Top Secret AI Operations Engineer SME

Post Date

Nov 26, 2025

Location

Ashburn,
Virginia

ZIP/Postal Code

20147

Job Type

Contract-to-perm

Job Description

We are seeking a motivated, career- and customer-oriented SME AI Ops Engineer to join our AI innovation team in Ashburn, VA. This is currently a hybrid position with 2-3 days onsite/week. While some formal training is available for mission knowledge and data-driven solutions, much of this learning occurs through on-the-job training and individual initiative. Therefore, we are looking for self-starters who can independently explore and acquire knowledge, build informal support networks, and appreciate the significant challenge of securing the Nation's borders. Responsibilities include but are not limited to:
- Lead the design and operational deployment of Large Language Model (LLM) based applications and AI agents across AWS or Google cloud environments.
- Implement and optimize Model Context Protocol (MCP) for context-aware orchestration and efficient scaling of AI services.
- Design and manage embeddings generation, storage, and retrieval, enabling semantic search and recommendation and develop monitoring, logging, and observability solutions leveraging the Elastic Stack (Elasticsearch, Logstash, Kibana).
- Engineer graph-oriented deployment architectures for dependency mapping, relationship-aware data flow advanced troubleshooting and automate deployment, scaling, and monitoring using modern MLOps and AIOps practices (CI/CD, containerization, orchestration).
- Ensure data quality, lineage, and governance across multiple systems and pipelines
- Collaborate with data scientists, ML engineers, and DevOps teams to deliver high-availability AI-powered applications.
- Build monitoring and alerting solutions to detect anomalies, performance bottlenecks, and failures in AI/ML services and research and implement emerging AI infrastructure and tools and best practices to continuously improve system reliability and scalability.

We are a company committed to creating diverse and inclusive environments where people can bring their full, authentic selves to work every day. We are an equal opportunity/affirmative action employer that believes everyone matters. Qualified candidates will receive consideration for employment regardless of their race, color, ethnicity, religion, sex (including pregnancy), sexual orientation, gender identity and expression, marital status, national origin, ancestry, genetic factors, age, disability, protected veteran status, military or uniformed service member status, or any other status or characteristic protected by applicable laws, regulations, and ordinances. If you need assistance and/or a reasonable accommodation due to a disability during the application or recruiting process, please send a request to HR@insightglobal.com.To learn more about how we collect, keep, and process your private information, please review Insight Global's Workforce Privacy Policy: https://insightglobal.com/workforce-privacy-policy/.

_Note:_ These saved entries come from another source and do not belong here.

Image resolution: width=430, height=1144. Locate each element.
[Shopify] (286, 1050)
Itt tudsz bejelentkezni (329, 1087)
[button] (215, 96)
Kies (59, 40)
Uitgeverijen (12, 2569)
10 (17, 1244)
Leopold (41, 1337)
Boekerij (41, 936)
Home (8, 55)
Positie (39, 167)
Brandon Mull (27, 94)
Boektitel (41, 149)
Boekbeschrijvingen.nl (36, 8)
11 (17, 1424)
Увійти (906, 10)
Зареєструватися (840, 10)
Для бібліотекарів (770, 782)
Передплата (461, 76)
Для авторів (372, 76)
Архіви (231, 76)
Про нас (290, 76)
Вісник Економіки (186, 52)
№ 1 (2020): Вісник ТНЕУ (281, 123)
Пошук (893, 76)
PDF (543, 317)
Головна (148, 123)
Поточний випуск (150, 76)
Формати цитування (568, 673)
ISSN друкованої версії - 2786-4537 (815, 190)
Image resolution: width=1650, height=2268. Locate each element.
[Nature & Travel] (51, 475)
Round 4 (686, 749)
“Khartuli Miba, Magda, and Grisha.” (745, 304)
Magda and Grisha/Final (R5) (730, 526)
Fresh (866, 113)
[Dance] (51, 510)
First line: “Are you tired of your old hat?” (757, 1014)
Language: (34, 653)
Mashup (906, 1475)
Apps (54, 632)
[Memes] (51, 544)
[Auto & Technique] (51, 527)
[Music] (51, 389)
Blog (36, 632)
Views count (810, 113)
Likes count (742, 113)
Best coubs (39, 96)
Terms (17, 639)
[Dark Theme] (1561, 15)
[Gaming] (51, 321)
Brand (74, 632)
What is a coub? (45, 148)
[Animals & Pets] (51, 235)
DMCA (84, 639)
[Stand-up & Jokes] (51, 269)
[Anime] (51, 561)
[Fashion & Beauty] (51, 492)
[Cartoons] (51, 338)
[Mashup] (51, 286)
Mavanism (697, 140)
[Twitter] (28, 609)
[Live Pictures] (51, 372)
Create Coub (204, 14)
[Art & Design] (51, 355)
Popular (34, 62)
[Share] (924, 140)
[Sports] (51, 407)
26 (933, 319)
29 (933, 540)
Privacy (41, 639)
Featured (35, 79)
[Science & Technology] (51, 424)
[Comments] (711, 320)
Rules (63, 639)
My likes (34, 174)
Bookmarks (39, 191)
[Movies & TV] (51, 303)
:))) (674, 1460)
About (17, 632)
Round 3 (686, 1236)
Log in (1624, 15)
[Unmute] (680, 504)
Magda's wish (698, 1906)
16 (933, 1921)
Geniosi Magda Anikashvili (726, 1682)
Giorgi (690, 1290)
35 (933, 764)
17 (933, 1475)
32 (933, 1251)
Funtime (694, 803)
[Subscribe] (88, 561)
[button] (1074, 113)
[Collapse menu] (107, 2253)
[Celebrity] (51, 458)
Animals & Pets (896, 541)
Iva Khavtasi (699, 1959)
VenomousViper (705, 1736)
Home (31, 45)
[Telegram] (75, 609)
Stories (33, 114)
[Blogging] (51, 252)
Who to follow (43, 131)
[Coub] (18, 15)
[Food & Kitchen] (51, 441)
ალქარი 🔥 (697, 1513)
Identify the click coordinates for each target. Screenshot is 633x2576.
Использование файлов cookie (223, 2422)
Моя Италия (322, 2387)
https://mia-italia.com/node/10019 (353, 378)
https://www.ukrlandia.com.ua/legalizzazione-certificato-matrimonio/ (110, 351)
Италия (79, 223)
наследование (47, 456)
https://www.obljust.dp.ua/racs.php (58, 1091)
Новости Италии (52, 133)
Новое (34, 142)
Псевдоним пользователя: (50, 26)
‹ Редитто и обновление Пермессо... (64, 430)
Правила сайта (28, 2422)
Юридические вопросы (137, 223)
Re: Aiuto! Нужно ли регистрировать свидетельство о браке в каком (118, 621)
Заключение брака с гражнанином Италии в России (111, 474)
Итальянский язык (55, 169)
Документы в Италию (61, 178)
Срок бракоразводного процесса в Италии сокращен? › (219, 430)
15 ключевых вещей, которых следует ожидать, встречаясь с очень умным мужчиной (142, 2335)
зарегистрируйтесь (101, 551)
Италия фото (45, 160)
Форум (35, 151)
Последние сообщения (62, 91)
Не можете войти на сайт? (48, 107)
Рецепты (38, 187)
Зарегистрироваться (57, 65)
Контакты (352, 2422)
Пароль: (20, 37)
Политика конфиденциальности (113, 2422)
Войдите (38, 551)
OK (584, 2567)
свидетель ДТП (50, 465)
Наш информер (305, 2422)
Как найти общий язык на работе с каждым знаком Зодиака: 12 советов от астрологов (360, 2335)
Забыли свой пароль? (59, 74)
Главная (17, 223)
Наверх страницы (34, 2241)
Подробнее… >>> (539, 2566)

Required Skills & Experience

-Active Top Secret Clearance and ability to obtain public trust
- BS/BA and 12+ years or MS/MA/MBA and 9+ years or PhD/Doctorate and 7+ years.
- Experience in Data Engineering, DevOps, or AI/ML Ops roles.
- Strong coding skills in Python or Java.
- Hands-on experience with vector search and retrieval-augmented generation (RAG).
- Knowledge of security, compliance, and access controls for data and AI systems.
- Strong foundation in data engineering and distributed systems.
- Deep understanding of search, indexing, and graph databases (Elasticsearch, Neo4j, Janusgraph or equivalent).
- Experience with LLM deployment frameworks (LangChain, RAG pipelines, vector databases like Pinecone, Weaviate, or FAISS).
- Proficiency with cloud platforms and infrastructure as code.
- Hands-on with containers and orchestration (Docker, Kubernetes).
- Familiarity with monitoring and observability tools (Grafana, ELK).
- Knowledge of CI/CD pipelines (Harness, Jenkins) and best practices for AI/ML deployment.

Nice to Have Skills & Experience

- Strong foundation in data engineering and distributed systems.
- Deep understanding of search, indexing, and graph databases (Elasticsearch, Neo4j, Janusgraph or equivalent).
- Experience with LLM deployment frameworks (LangChain, RAG pipelines, vector databases like Pinecone, Weaviate, or FAISS).
- Proficiency with cloud platforms and infrastructure as code.
- Hands-on with containers and orchestration (Docker, Kubernetes).
- Familiarity with monitoring and observability tools (Grafana, ELK).
- Knowledge of CI/CD pipelines (Harness, Jenkins) and best practices for AI/ML deployment.

Benefit packages for this role will start on the 1st day of employment and include medical, dental, and vision insurance, as well as HSA, FSA, and DCFSA account options, and 401k retirement account access with employer matching. Employees in this role are also entitled to paid sick leave and/or other paid time off as provided by applicable law.